Ling pondera também que o afastamento e o isolamento dos arranha-céus das calçadas e das construções do entorno para que a edificação tenha mais altura é outro elemento que pode transformar o processo de verticalização nocivo. “Tal regulação prejudica a caminhabilidade das ruas, dado que afasta as atividades dos prédios dos pedestres consumidores e quebra a continuidade das fachadas, fator importante da vida urbana e emulado nas lojas dos shoppings centers”, argumentou. Uma solução para isso, de acordo com ele, seria o fim das exigências de recuos ou afastamentos obrigatórios e dos limites de altura para novas construções.
No Brasil, uma questão que afetou a verticalização foi a introdução da fórmula de Adiron, usada pela primeira vez em 1972 em São Paulo (SP), comenta o coordenador do Somos Cidade, Felipe Cavalcante, diretor da MATX, fundador e atual presidente de honra da ADIT — Associação para o Desenvolvimento Imobiliário e Turístico do Brasil. Ele explica que o mecanismo estabeleceu uma “proporção inversa entre o coeficiente de aproveitamento e a taxa de ocupação do solo, criando os paliteiros que vemos nas cidades, com grandes recuos frontais e laterais que têm o efeito colateral nefasto de acabar com a vida nas calçadas”. Cavalcante acrescenta que, além do adensamento, esse tipo de ocupação teve reflexos negativos na diversidade, já que a baixa ocupação do solo gera uma “série de edifícios semelhantes, aniquilando uma das fontes primárias da vitalidade urbana que é a diversidade das construções, o que gera uma padronização estética e socioeconômica que deixa a cidade estéril”.

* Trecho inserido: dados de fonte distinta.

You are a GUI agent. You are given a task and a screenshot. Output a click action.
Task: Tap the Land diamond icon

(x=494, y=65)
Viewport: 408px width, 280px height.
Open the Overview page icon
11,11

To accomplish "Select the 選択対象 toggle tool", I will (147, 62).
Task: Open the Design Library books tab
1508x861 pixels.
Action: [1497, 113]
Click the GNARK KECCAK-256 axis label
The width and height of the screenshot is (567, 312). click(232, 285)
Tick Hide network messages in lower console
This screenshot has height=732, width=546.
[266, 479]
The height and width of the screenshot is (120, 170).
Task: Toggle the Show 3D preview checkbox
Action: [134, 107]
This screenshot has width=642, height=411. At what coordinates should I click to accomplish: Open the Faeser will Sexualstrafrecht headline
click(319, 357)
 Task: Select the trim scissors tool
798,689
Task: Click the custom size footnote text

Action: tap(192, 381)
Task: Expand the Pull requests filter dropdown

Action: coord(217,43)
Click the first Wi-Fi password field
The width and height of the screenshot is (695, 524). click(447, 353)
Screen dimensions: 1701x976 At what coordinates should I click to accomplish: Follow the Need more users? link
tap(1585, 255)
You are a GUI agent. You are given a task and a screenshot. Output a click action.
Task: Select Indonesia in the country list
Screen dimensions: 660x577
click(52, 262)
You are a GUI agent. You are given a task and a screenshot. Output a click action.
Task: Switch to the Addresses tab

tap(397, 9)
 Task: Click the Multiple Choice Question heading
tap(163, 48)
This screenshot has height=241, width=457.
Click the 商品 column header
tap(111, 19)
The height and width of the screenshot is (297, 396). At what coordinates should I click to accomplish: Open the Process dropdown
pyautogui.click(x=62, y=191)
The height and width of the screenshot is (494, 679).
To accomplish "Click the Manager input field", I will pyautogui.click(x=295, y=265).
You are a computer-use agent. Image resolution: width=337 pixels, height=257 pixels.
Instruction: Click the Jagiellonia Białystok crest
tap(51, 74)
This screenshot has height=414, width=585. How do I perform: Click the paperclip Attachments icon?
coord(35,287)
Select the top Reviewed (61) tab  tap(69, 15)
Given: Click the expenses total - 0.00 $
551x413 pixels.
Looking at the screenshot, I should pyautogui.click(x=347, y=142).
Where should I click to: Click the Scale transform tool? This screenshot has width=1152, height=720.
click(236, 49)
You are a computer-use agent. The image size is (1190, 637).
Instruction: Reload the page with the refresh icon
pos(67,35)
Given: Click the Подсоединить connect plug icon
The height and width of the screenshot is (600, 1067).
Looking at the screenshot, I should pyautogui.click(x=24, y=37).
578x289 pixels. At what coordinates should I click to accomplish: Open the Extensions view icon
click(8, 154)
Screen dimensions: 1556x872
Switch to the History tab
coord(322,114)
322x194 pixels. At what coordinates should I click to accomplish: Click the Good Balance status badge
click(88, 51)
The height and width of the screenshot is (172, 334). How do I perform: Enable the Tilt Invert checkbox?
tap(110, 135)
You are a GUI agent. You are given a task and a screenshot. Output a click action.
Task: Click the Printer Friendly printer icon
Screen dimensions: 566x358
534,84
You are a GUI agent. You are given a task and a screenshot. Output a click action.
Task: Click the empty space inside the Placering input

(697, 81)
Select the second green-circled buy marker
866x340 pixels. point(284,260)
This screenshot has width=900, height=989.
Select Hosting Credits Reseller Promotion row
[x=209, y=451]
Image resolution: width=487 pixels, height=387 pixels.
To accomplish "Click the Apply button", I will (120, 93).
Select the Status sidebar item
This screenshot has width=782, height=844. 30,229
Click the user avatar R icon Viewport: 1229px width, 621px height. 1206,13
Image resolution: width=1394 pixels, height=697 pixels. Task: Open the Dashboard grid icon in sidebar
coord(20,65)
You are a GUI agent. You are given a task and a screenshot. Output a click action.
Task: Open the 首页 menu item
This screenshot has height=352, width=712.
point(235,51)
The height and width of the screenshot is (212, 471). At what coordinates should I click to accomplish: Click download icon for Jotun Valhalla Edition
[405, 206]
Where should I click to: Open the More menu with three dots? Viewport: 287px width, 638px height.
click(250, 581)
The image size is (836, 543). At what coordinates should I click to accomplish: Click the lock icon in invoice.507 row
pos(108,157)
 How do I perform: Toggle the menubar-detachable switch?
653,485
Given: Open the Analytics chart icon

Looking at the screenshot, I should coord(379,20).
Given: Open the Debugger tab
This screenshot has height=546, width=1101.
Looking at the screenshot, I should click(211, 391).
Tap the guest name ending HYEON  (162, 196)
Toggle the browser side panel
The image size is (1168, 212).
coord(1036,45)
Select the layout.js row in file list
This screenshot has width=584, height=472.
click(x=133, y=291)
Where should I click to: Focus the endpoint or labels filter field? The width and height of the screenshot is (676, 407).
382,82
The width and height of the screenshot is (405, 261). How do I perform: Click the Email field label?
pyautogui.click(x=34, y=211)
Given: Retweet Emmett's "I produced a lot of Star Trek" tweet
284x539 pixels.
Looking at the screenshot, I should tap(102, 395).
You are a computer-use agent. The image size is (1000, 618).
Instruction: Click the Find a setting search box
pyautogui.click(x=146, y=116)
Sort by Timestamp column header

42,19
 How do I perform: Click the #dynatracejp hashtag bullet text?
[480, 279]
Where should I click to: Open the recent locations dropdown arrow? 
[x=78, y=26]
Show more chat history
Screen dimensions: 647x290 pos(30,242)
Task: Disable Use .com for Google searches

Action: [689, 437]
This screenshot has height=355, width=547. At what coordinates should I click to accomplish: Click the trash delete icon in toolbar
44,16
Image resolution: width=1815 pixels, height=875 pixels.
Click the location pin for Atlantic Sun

O coordenador do Somos Cidade assinala que quanto mais adensada for uma localidade, menor será o consumo de áreas verdes e o impacto ambiental. Para ele, o futuro dos municípios é crescer para cima, mantendo o estoque de terras o mesmo e respondendo à demanda por novas moradias. “Quando expandimos para o lado, precisamos fazer maciços investimento em infraestrutura e, mesmo que os façamos, as pessoas que vão viver longe do Centro são as mais afetadas, ficando afastadas dos pontos de trabalho, das melhores opções de lazer e gastando expressiva parte do seu tempo em deslocamentos”, enfatiza Cavalcante.